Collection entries
■ ■ ■ ■ ■ ■ ■

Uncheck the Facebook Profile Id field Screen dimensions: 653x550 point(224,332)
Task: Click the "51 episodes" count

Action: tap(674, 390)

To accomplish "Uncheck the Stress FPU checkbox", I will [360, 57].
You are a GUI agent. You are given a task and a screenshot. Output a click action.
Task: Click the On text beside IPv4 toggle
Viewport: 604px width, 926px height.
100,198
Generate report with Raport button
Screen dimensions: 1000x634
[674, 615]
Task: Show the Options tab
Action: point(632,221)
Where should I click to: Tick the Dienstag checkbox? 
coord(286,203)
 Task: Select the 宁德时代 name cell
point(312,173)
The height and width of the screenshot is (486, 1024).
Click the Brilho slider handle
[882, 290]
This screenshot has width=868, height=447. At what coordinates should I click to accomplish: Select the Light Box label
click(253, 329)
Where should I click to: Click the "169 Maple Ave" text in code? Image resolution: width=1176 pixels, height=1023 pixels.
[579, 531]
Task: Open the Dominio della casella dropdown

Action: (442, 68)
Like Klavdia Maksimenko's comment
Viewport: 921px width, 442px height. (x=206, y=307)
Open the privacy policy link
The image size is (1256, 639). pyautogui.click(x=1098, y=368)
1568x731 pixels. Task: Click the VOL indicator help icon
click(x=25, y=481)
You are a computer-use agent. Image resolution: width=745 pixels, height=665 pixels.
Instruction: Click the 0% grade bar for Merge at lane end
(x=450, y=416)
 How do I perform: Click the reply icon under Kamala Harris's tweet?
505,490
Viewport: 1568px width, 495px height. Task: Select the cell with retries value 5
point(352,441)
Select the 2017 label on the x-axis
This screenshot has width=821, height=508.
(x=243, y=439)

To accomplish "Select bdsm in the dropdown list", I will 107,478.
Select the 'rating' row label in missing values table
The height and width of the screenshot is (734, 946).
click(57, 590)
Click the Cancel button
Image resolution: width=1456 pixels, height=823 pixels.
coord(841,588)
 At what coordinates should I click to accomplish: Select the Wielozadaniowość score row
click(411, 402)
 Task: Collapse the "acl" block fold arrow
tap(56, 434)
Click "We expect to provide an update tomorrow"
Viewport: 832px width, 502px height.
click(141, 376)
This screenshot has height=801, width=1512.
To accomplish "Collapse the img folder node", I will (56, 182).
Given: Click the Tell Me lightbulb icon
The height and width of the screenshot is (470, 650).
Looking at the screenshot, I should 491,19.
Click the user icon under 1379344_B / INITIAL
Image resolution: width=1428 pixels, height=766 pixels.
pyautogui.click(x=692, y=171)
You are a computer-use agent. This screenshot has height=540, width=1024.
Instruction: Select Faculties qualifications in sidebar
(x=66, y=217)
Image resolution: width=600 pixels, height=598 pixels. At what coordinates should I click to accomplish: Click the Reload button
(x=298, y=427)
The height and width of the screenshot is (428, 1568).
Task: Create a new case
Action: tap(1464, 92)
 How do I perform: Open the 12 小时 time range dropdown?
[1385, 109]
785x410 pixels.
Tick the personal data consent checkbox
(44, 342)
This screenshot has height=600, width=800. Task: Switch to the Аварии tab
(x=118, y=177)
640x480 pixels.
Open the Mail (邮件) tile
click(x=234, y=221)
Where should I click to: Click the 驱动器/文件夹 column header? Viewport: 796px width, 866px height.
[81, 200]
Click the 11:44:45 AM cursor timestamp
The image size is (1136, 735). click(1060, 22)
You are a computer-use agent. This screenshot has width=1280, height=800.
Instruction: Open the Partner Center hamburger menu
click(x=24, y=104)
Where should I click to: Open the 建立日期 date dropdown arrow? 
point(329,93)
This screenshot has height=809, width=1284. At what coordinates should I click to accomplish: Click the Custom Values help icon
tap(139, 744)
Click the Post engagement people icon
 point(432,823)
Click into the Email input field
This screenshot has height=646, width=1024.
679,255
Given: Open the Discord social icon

■ ■ ■ ■ ■ ■ ■

**WHAT THE TASK REQUIRES:** The answer must consist of every line from the entries that holds the string "computer".

**ANSWER BOX:**
You are a computer-use agent. Image resolution: width=745 pixels, height=665 pixels.
You are a computer-use agent. This screenshot has height=540, width=1024.
You are a computer-use agent. This screenshot has width=1280, height=800.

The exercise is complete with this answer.